• [Exercise details] Type the entries again, word for word.

------ Records supplied ------

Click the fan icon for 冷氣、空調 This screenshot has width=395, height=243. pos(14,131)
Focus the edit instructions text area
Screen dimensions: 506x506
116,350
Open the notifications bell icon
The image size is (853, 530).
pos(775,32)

------

• [Solution]
Click the fan icon for 冷氣、空調 This screenshot has width=395, height=243. pos(14,131)
Focus the edit instructions text area
Screen dimensions: 506x506
116,350
Open the notifications bell icon
The image size is (853, 530).
pos(775,32)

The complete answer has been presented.